Getting started we ventured past the other campsites and then some large trees that were on the hill face and even then there were some big steps and it did get harder and harder as we went it further up. As it was pitch black we obviously couldn't see much and every so often you could swing your head round and see far into the distance the street lights of the main cities. Having done Kinabalu I was prepared for a tough ascent but this had elements that were much harder mainly because the volcanic rock would break up easier as you walked on it. We had a good steady pace up to the top before breaking 1 hour from the top. Herman told us the last ascent was the toughest and took 1 hour but to descend would only take 10 mins. Again because of the volcanic rock as soon as you made the wrong step you would go back two which was very frustrating. I did my utmost to stay close behind the guide and walk in his steps which much later we learned was the trick to it.

Getting to the top was such a buzz and the views were so worth it even with a bit of cloud cover. I really enjoy this mountaineering lark, I hope that I can do some other challenges in the future.


Going down we realised why it was so easy because you can literally slalom down the sand like rock, and go quite fast. Descending back to camp was really pleasant and at some points I was on my own just enjoying the view and taking in the fresh mountain air. As the the Welshy's would say, "it was bloody lush!"


The long walk back was pretty uneventful although we headed in a different direction to Sembalun through a beautiful valley. Saying goodbye to the macaque monkeys that prowled the campsite for food we walked for 7-8 hours mainly down hill. I lost my jumper on the way and Bertrand managed to pose with some local Lombok people as they believed our guide who said he was Valentino Rossi's brother. It was a great trek and I would recommend it to anyone.

A big thank you to Antoine, Bertrand, Rafael and Herman for making the trek a good laugh. And of course a big thank you to the porters that made it possible.


Stay tuned for more tales.


Posted by doyledan 18:59 Archived in Indonesia Comments (0)

Making the most of it...

We had 9 days left in Indonesia before our planned flight out to Singapore from Bali. What should we do?

Knowing most of the Indonesian airlines were banned to fly to the EU due to safety standards (or lack of them) and the recent crash of the Lion Air flight in Bali and of course budget, we had already decided not to take internal flights in Indonesia (although it was pointed out that now might be the best time to fly as they would extra careful). This meant we were dependant on bus and ferries to travel which would eat into our time so we needed to decide how best to utilise the days we had left.

Dan was keen to climb Mt Rinjani, a volcano in Lombok with spectacular crater lakes. Despite his attempts to persuade me I had decided I had done enough trekking on this trip after my experience on Kinabalu. Not wanting him to miss out on the experience I insisted that he should do it without me. I would make my way back to Bali and meet him there a few days later, there was a painting I hadn't stopped thinking about since we left Ubud so maybe I could go and get that, do some yoga etc...

We started the journey back west together with an early start to get the 7 hour ferry back to Sape, Sambawa. After Dan nearly had a whole pot of tea spilt on him at breakfast we were wide awake, got our ticket and were on board. We really didn't want to leave Flores and if we had the money would quite happily have spent longer diving and exploring here.

+ + + + +

:: GIVEN TASK 1 ::
In the Indonesia travel blog, how long did Herman say the descent from the top would take?
:: GIVEN TASK 2 ::
Continue the Indonesia travel blog from its last sentence.
The entries after the Indonesia travel blog are separate material.

:: INFORMATION PROVIDED ::
+ + + + +

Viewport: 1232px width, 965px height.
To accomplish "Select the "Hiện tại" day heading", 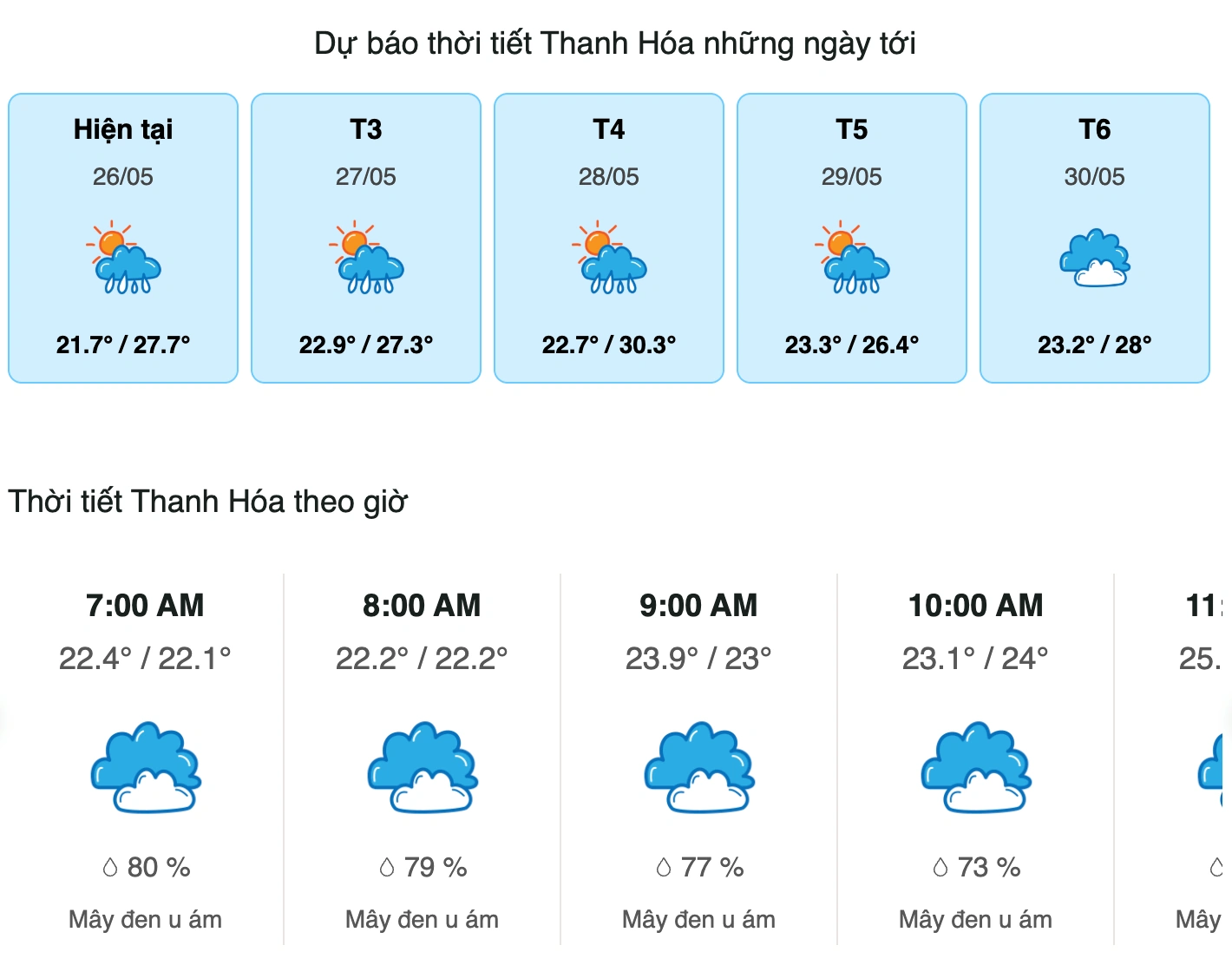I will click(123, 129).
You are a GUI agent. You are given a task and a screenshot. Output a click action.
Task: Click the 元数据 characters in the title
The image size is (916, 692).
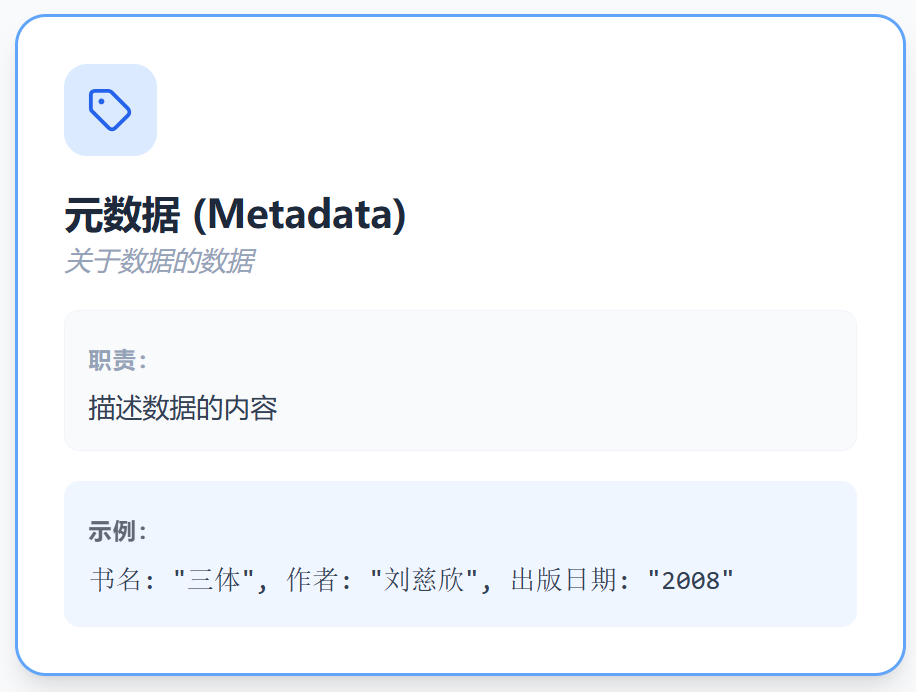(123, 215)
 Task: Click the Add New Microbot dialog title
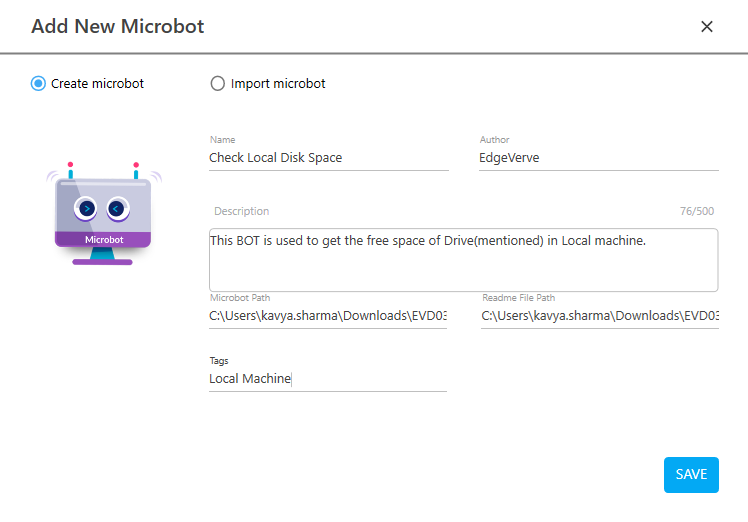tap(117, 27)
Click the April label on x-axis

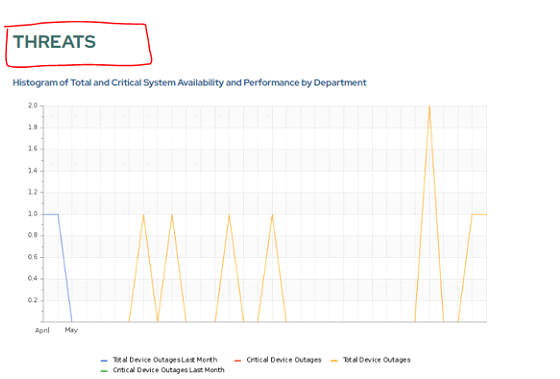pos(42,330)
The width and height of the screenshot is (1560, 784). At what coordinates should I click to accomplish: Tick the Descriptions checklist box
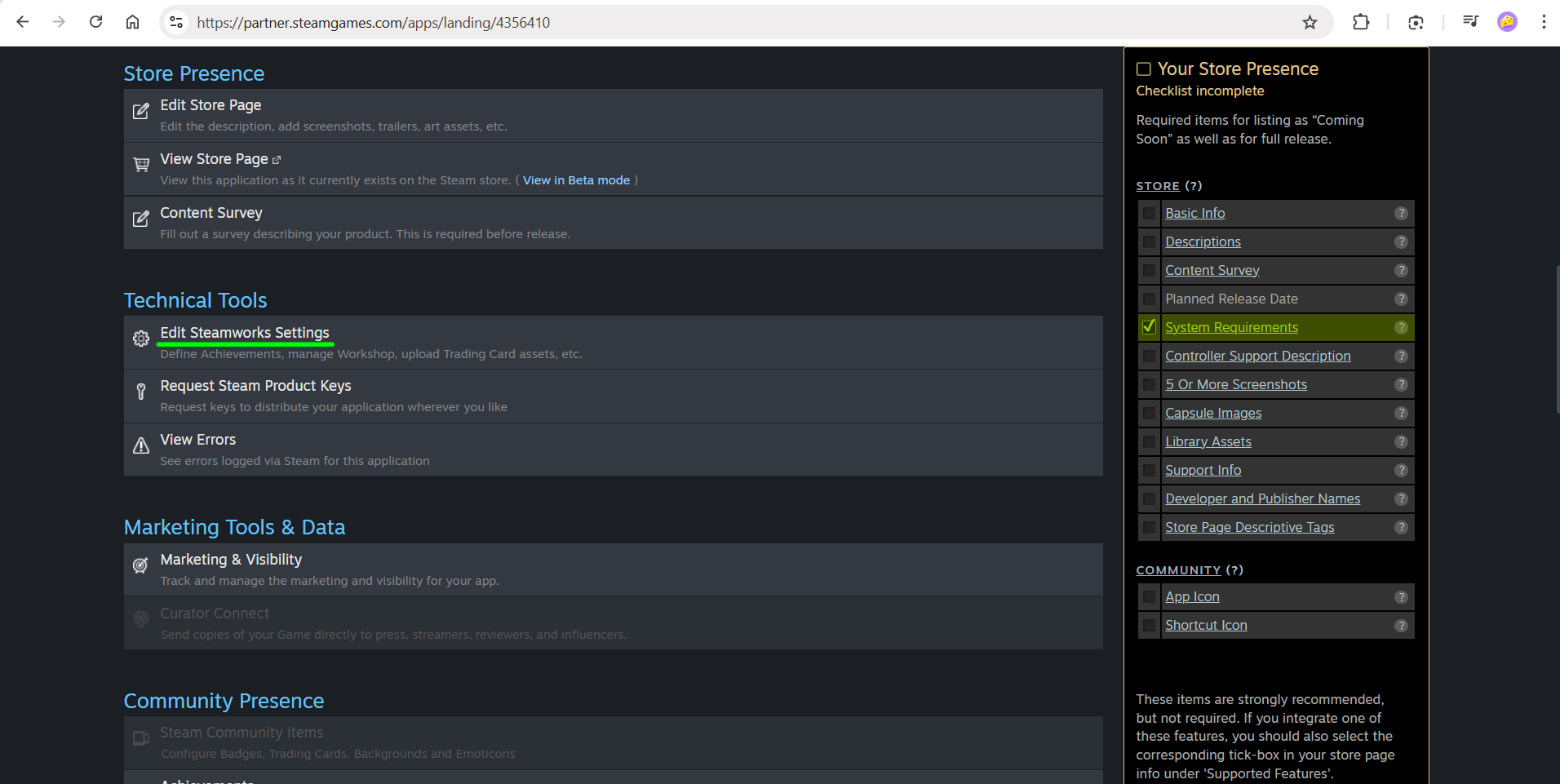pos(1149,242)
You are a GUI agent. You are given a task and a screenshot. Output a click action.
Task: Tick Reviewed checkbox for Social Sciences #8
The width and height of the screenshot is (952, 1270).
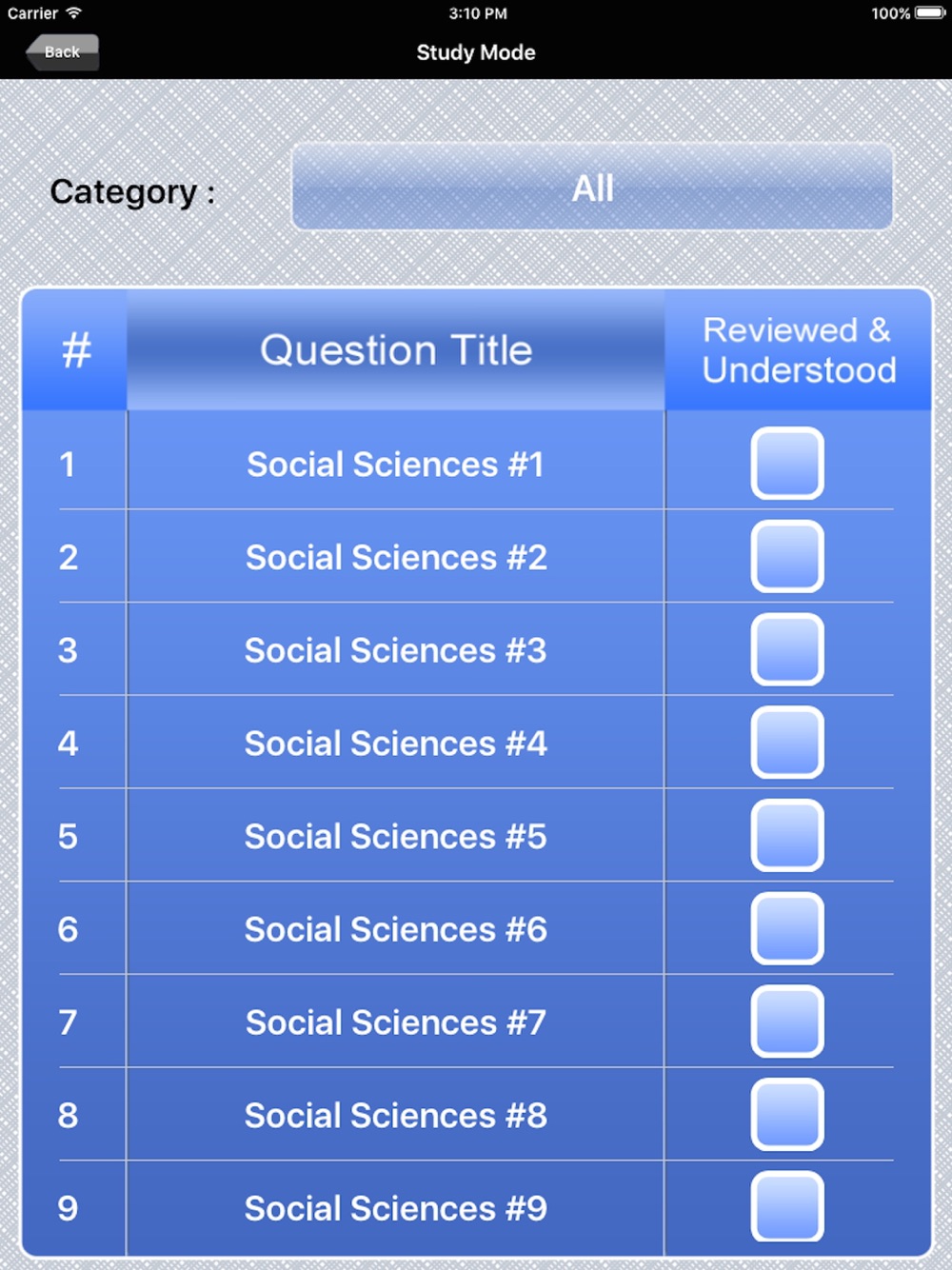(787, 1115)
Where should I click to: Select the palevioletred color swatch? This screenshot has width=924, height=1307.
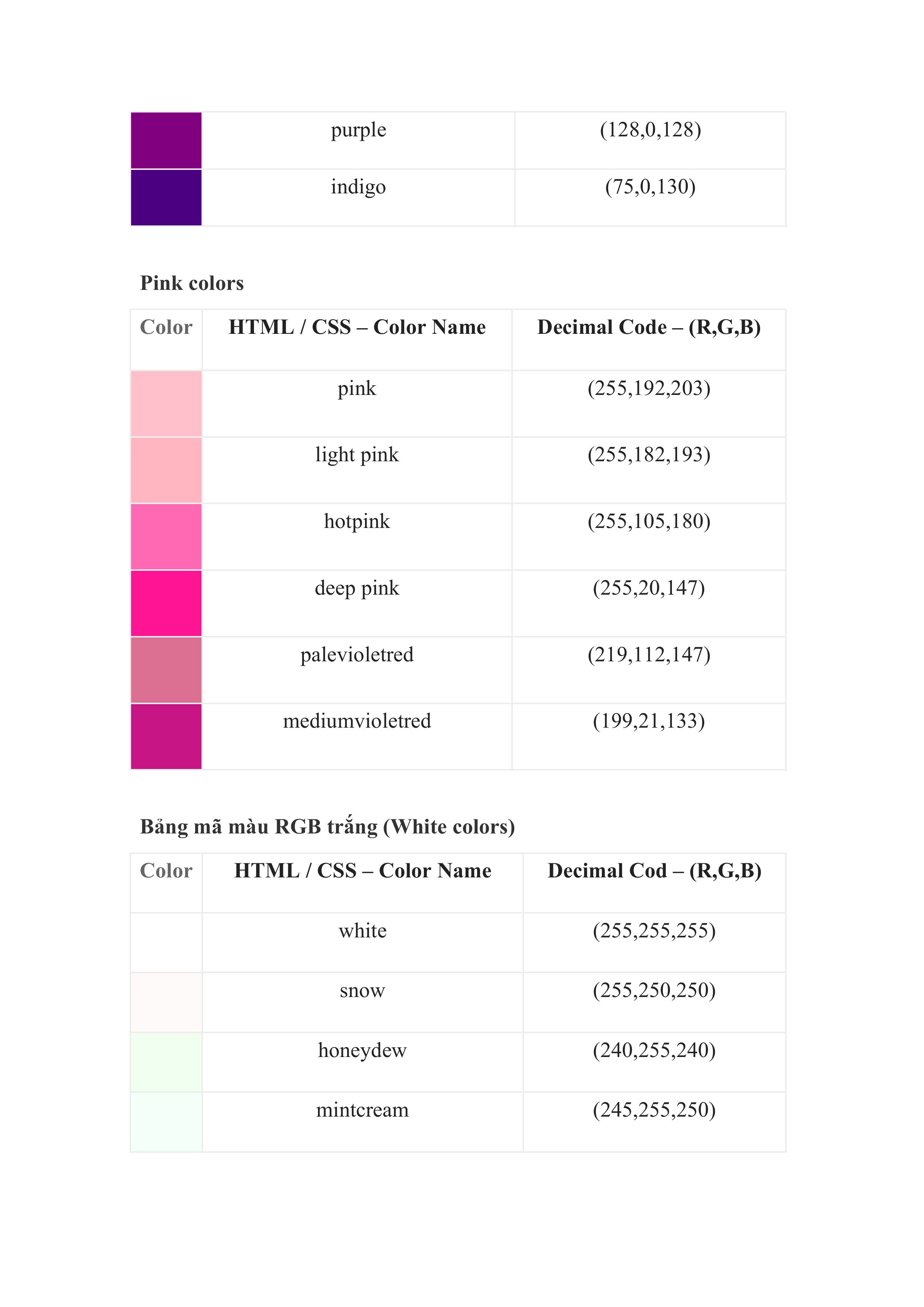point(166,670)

+ + + + +

:: EXPECTED ANSWER 1 ::
Only 10 minutes.

:: EXPECTED ANSWER 2 ::
We were the only people to sit in the top deck this time and spent most of the journey dozing in the shade. All the excitement and diving of the last couple of days had caught up with us. That was until it started to chuck it down!!


We had no problems getting the smaller bus from Sape to Bima. Once there we had an hour to wait for the bigger bus so decided to grab some food outside the bus station. As we sat down for some bakso (meatballs) and noodles I noticed a group of giggling school girls had come in after us. We could tell they were talking about us and as we were leaving a couple of them ran out and asked to talk to us to practice their English. They were very sweet asking if we liked the meatballs, what our names were, where we were from etc... We found out it was one of the girls birthdays and they were delighted if not a bit surprised when we both burst into song doing our best rendition of Happy Birthday. Knowing that the story of their chat with us would be the talk of the playground the next day we had a spring in our step as we made our way back to the bus.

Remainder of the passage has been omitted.